Exercise
Leaving out every picture, transcribe the lines from the line that contains "You are a computer-use" to the end of the entries below, both ends included.

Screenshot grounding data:
* * *

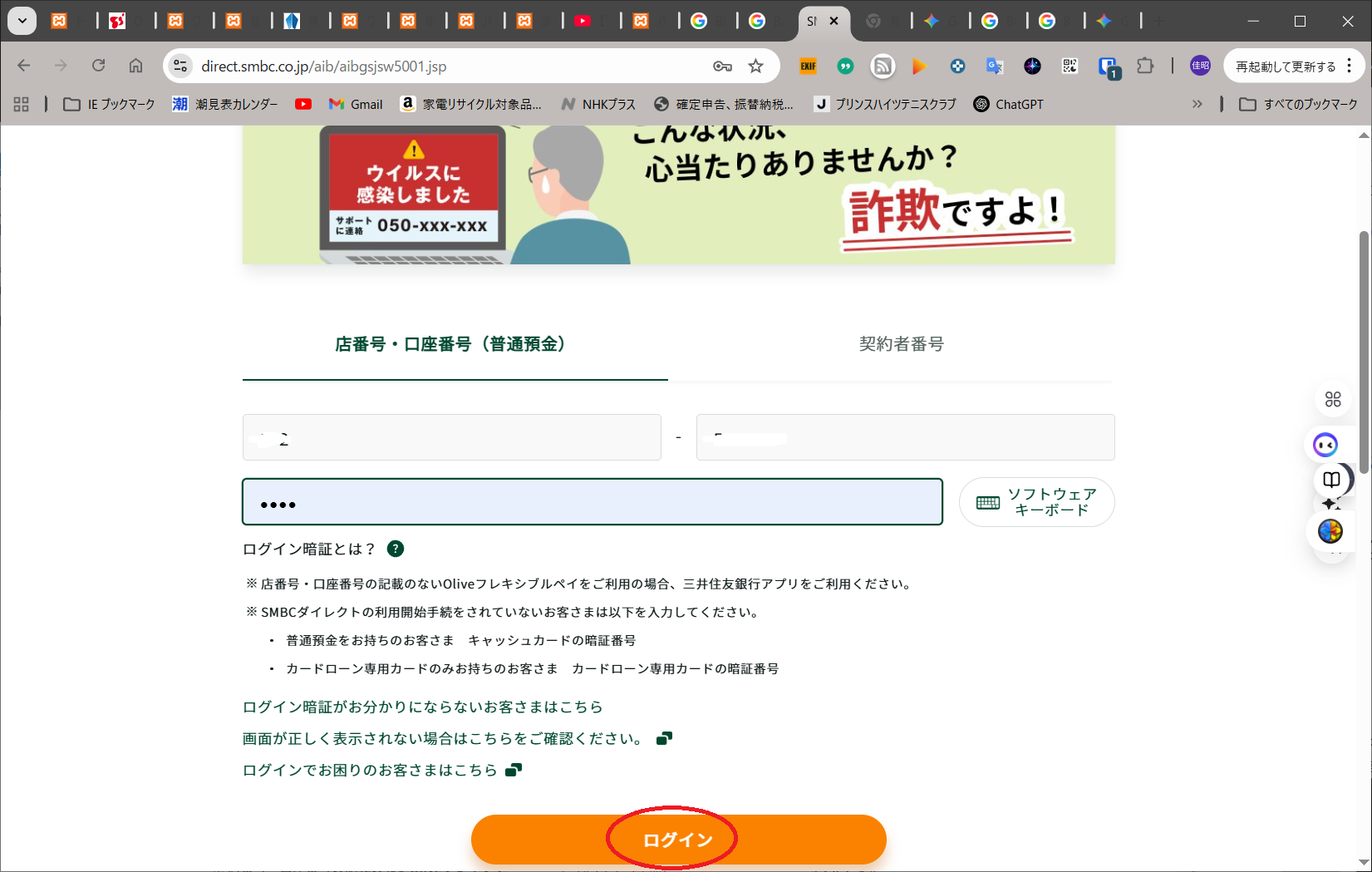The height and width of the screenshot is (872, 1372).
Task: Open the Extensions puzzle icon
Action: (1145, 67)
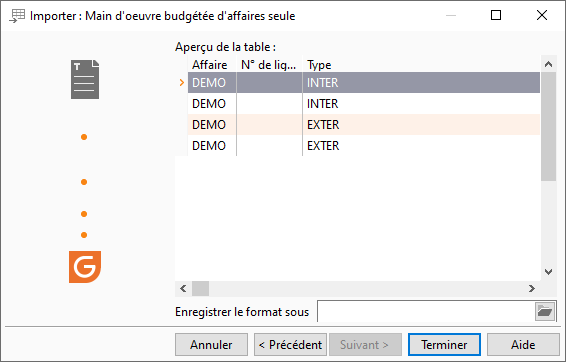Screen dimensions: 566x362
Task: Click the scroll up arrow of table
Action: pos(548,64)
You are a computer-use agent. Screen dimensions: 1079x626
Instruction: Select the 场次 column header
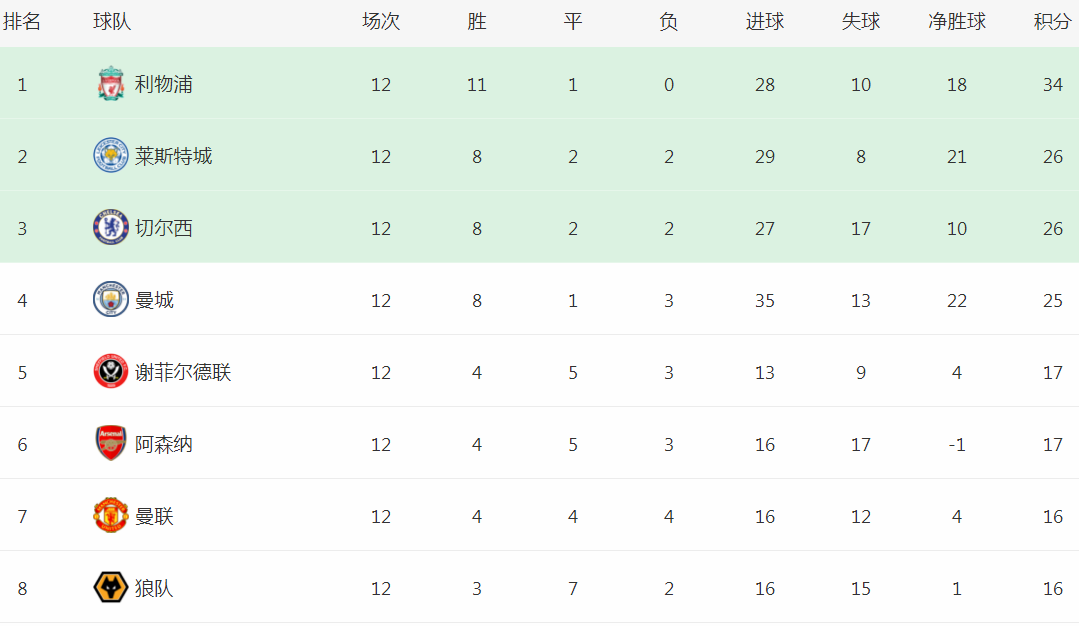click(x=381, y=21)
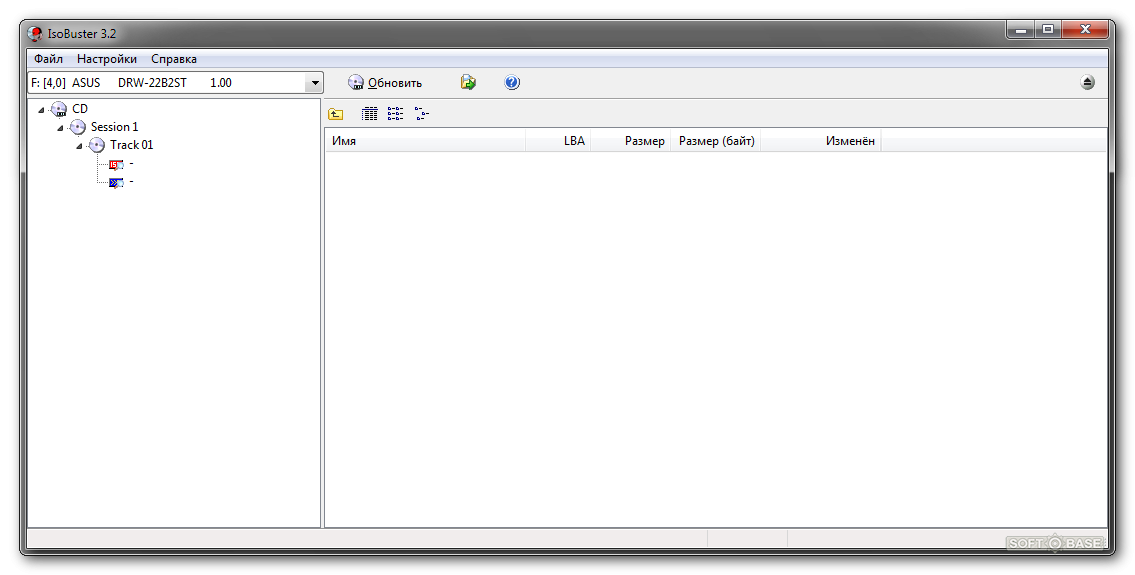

* * *

Response
You are a computer-use agent. Screen dimensions: 1079x626
Instruction: Select the 场次 column header
click(x=381, y=21)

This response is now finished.